When we think about our faith and we think about the church, those words “welcomes me” are important. Being a Christian is not about a religion, it is about a relationship. Christianity is not about the church, it is about the person who should be at the heart of any church. When we think about our own faith, what is it we believe in? Is our faith in Jesus? Is he the one whom we welcome? Or is it, too often the case, that our faith is about the church, or tradition to which we belong, or community in which we live? “Whoever gives even a cup of cold water to one of these little ones in the name of a disciple,” says Jesus, the relationship with him is meant to overspill into our relationships with those around us. If we don’t care for them, then we have no care for him. In the coming week, how readily will we see the opportunity to care for other people as an opportunity to care for Jesus’ himself?

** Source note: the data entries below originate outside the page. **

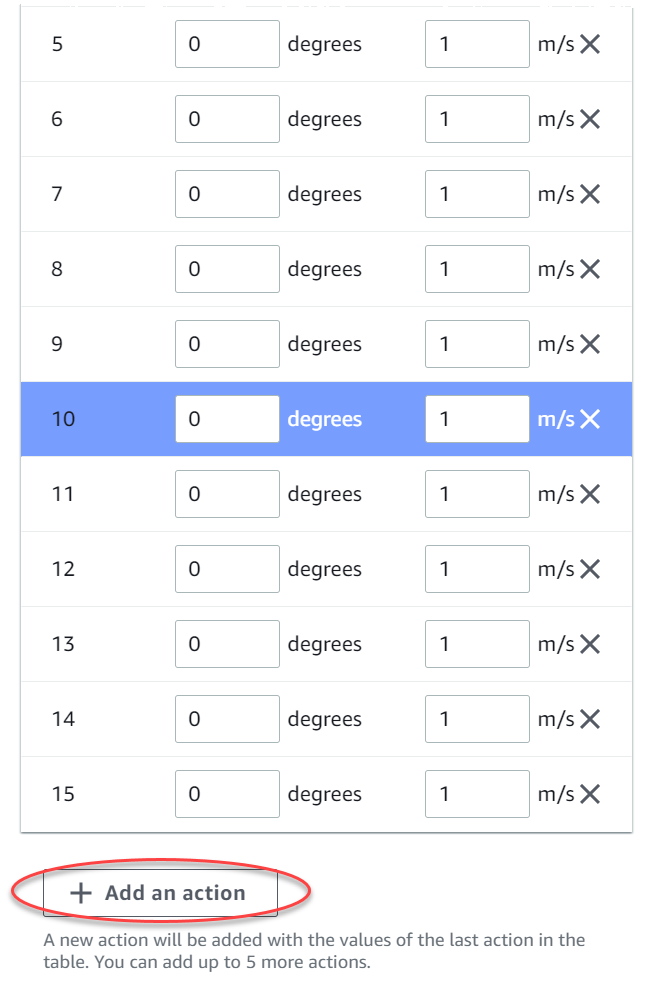The width and height of the screenshot is (660, 995).
Task: Click the degrees field of action 12
Action: (x=227, y=568)
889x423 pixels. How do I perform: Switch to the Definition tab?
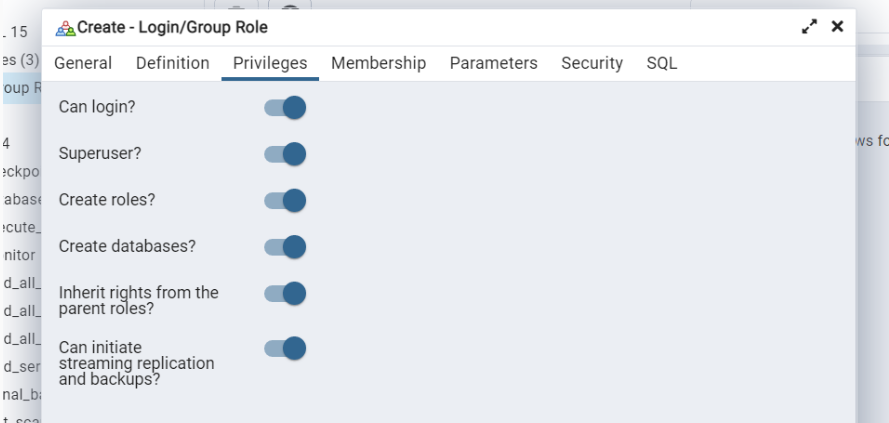[172, 63]
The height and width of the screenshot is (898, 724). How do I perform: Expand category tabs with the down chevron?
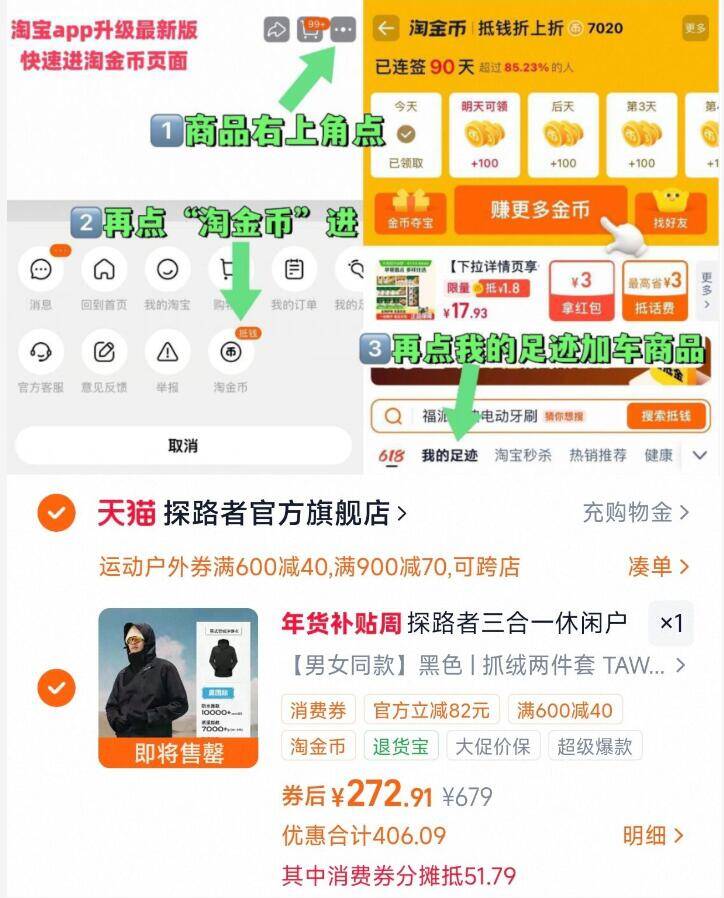[x=700, y=455]
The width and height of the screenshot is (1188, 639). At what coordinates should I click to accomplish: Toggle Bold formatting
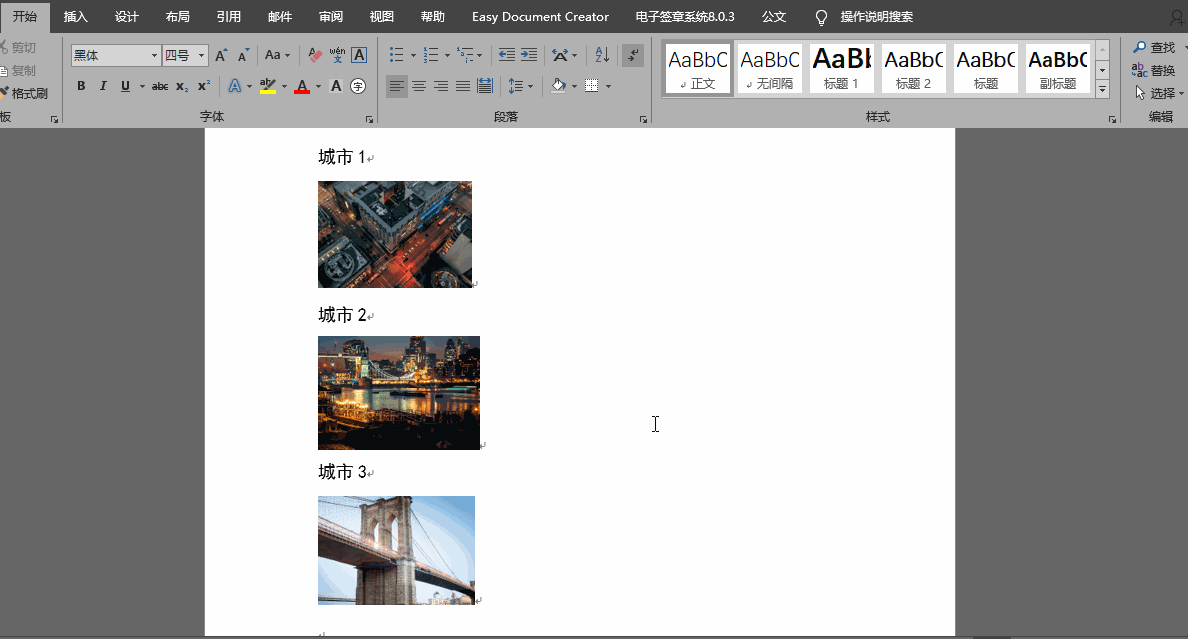(x=81, y=86)
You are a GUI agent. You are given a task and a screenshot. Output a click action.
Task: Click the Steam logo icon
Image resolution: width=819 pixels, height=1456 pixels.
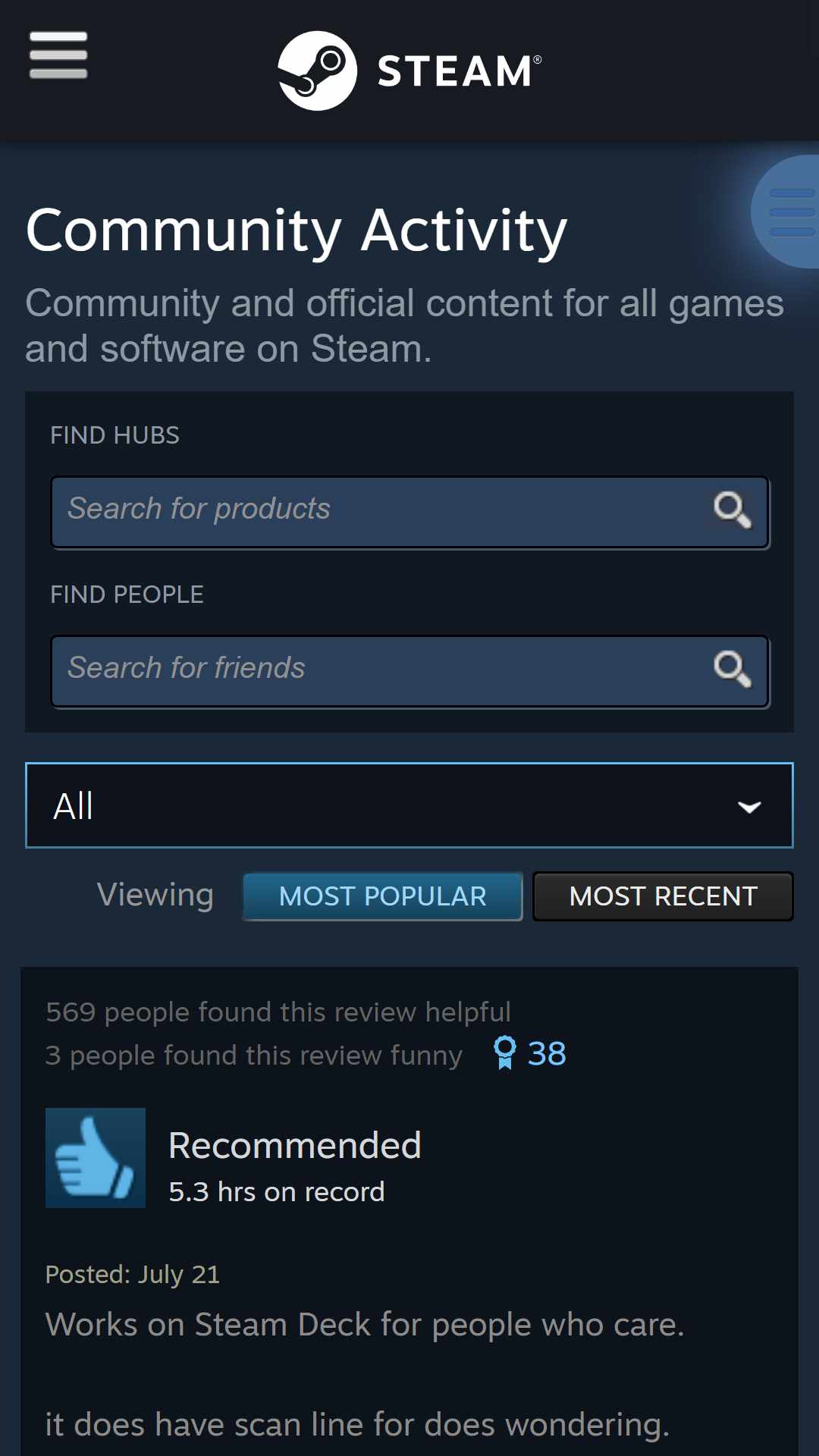(x=317, y=71)
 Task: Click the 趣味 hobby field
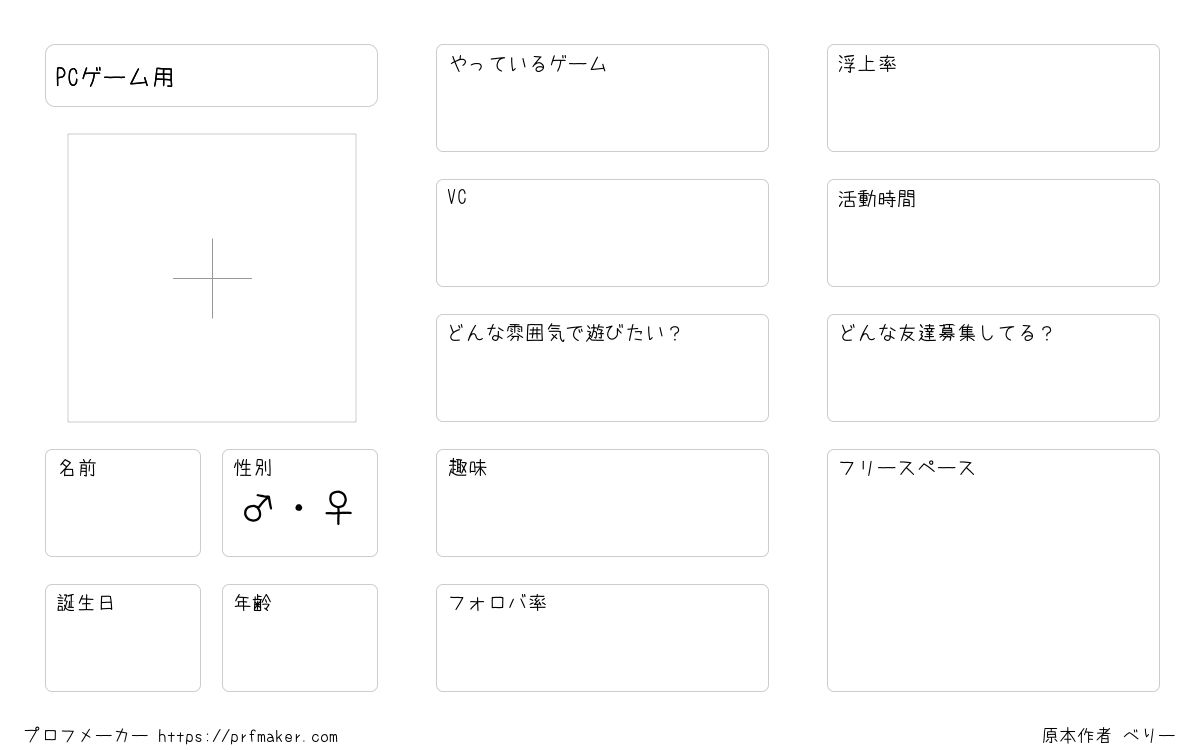[602, 503]
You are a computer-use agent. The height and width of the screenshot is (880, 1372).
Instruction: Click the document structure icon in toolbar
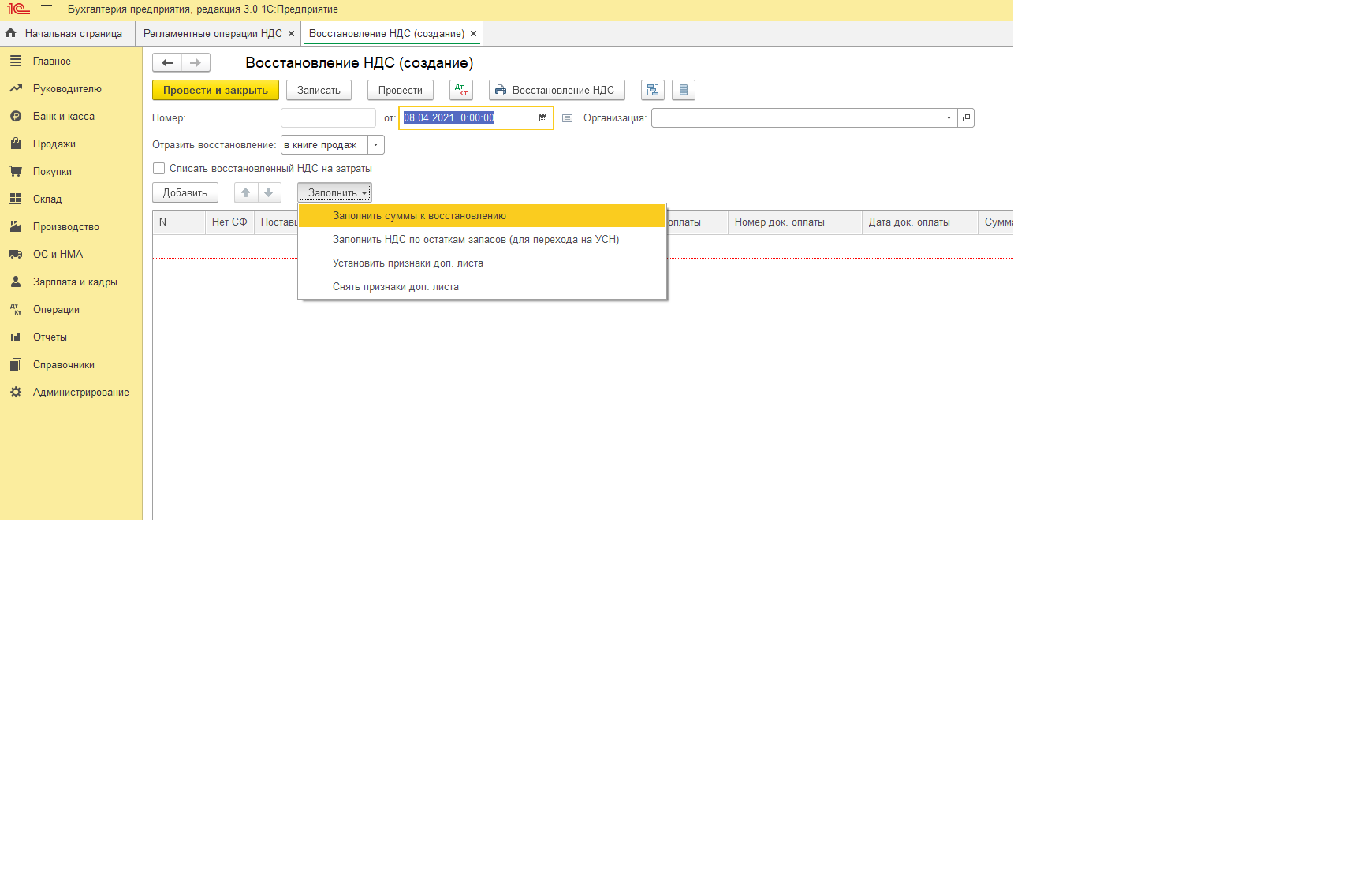click(x=653, y=91)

“Whoever welcomes you welcomes me,” Jesus’ ministry has not been about a religion, but has been about people who have a relationship with him, we see how important to Jesus that relationship has been in the words he uses. Whatever is done for them, is done for him, there is a personal connection between them that is so strong that he can sense the way in which they are treated, he can feel the hurts that they feel, he can know the joys that they know
What does Jesus’close connection with his disciples say to us about our own faith? Do we have a sense that something done for us is something done for him? Do we have a sense that something done for him can be something that is done for us? Jesus’ words present us with a picture of God very different from the terrifying figure from the days of Moses, he points to a God with feelings, a God with compassion, a God who understands what it is like to be human.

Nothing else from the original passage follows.